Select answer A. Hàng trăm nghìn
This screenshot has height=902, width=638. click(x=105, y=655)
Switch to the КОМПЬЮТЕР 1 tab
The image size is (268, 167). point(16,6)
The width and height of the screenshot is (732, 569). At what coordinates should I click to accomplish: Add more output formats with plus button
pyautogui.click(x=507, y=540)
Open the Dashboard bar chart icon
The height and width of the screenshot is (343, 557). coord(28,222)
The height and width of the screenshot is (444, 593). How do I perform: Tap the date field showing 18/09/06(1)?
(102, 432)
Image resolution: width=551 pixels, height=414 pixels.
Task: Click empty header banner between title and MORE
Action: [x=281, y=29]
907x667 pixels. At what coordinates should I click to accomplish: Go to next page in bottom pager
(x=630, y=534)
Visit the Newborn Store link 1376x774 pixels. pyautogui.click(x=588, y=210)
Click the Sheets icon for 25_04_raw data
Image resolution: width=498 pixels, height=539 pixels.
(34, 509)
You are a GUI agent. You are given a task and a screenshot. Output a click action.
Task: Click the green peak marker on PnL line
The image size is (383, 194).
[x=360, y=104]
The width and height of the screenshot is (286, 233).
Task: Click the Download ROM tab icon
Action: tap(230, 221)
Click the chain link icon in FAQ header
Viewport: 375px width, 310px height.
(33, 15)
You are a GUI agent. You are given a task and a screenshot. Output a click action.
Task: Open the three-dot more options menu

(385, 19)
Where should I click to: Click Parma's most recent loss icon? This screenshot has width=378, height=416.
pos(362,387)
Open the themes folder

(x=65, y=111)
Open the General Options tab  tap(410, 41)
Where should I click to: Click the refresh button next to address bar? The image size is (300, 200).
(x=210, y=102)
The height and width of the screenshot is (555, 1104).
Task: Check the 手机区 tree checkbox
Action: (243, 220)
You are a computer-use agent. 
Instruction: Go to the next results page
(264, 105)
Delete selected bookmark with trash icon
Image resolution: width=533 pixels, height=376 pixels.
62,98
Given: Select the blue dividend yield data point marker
==============================
▸ **Your instructions**
Copy out the entire listing word for word. Keep every line as it is.

▸ **Reply**
Select answer A. Hàng trăm nghìn
This screenshot has height=902, width=638. click(x=105, y=655)
Switch to the КОМПЬЮТЕР 1 tab
The image size is (268, 167). point(16,6)
The width and height of the screenshot is (732, 569). At what coordinates should I click to accomplish: Add more output formats with plus button
pyautogui.click(x=507, y=540)
Open the Dashboard bar chart icon
The height and width of the screenshot is (343, 557). coord(28,222)
The height and width of the screenshot is (444, 593). How do I perform: Tap the date field showing 18/09/06(1)?
(102, 432)
Image resolution: width=551 pixels, height=414 pixels.
Task: Click empty header banner between title and MORE
Action: [x=281, y=29]
907x667 pixels. At what coordinates should I click to accomplish: Go to next page in bottom pager
(x=630, y=534)
Visit the Newborn Store link 1376x774 pixels. pyautogui.click(x=588, y=210)
Click the Sheets icon for 25_04_raw data
Image resolution: width=498 pixels, height=539 pixels.
(34, 509)
You are a GUI agent. You are given a task and a screenshot. Output a click action.
Task: Click the green peak marker on PnL line
The image size is (383, 194).
[x=360, y=104]
The width and height of the screenshot is (286, 233).
Task: Click the Download ROM tab icon
Action: tap(230, 221)
Click the chain link icon in FAQ header
Viewport: 375px width, 310px height.
(33, 15)
You are a GUI agent. You are given a task and a screenshot. Output a click action.
Task: Open the three-dot more options menu

(385, 19)
Where should I click to: Click Parma's most recent loss icon? This screenshot has width=378, height=416.
pos(362,387)
Open the themes folder

(x=65, y=111)
Open the General Options tab  tap(410, 41)
Where should I click to: Click the refresh button next to address bar? The image size is (300, 200).
(x=210, y=102)
The height and width of the screenshot is (555, 1104).
Task: Check the 手机区 tree checkbox
Action: (243, 220)
You are a computer-use agent. 
Instruction: Go to the next results page
(264, 105)
Delete selected bookmark with trash icon
Image resolution: width=533 pixels, height=376 pixels.
62,98
Given: Select the blue dividend yield data point marker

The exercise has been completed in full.